Principio di funzionamento di un condensatore aria condizionataIl refrigerante entra nel condensatore subito dopo aver lasciato il compressore del climatizzatore. Si tratta di un gas caldo (fino a 90°C) ad alta pressione. Durante il processo di condensazione (noto anche come liquefazione), lo stato del refrigerante cambia e parte della sua energia termica viene dissipata. Il refrigerante lascia il condensatore sotto forma di liquido, pronto per l'espansione, a una temperatura che in genere non supera i 60°C.
IMPORTANTE: Per il corretto funzionamento dell'impianto di climatizzazione è necessario che si verifichi la condensazione del refrigerante.

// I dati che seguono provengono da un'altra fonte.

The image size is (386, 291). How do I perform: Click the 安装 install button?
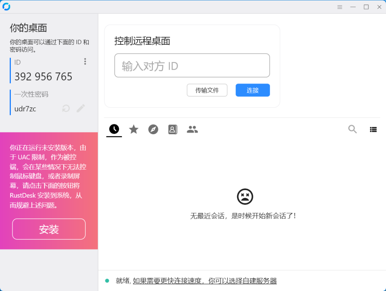pyautogui.click(x=49, y=229)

Sviluppo della tecnologia di climatizzazioneLe automobili moderne richiedono sistemi di condizionamento dell'aria ad alta efficienza che funzionino in modo efficace con un volume di refrigerante ridotto. Per soddisfare i requisiti, i produttori di componenti si sono spostati su condensatori a microcanali a flusso multiplo che sfruttano l'effetto di sotto-raffreddamento. La Figura 2 mostra un esempio di sezione trasversale di un condensatore di questo tipo. Evidenzia chiaramente che ogni canale principale è costituito da più microcanali. Ciò garantisce una dissipazione più efficiente del calore del refrigerante che scorre, rendendo più facile la condensazione e più efficiente l'intero processo.

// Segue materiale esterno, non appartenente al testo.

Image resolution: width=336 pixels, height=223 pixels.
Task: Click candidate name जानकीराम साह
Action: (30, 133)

Come accennato in precedenza, i condensatori di sotto-raffreddamento sono sempre più diffusi nelle auto moderne.
Un elemento tipico di questa tipologia è costituito da 3 parti fondamentali:
- nucleo principale del condensatore
- parte di sottoraffreddamento
- modulatore
È la presenza di quest'ultimo a rendere facilmente riconoscibile questo tipo di condensatore. Ha la forma di un cilindro accoppiato montato su un lato dello scambiatore di calore. Il modulatore svolge due funzioni primarie: in primo luogo, permette di separare la frazione gassosa del refrigerante (quella non ancora condensata) da quella liquida (già condensata), con un effetto benefico sul processo di condensazione. In secondo luogo, agisce come deumidificatore del sistema di condizionamento dell'aria, assorbendo l'umidità che può non solo causare la corrosione di altri componenti, ma anche ridurre l'efficienza dell'intero sistema.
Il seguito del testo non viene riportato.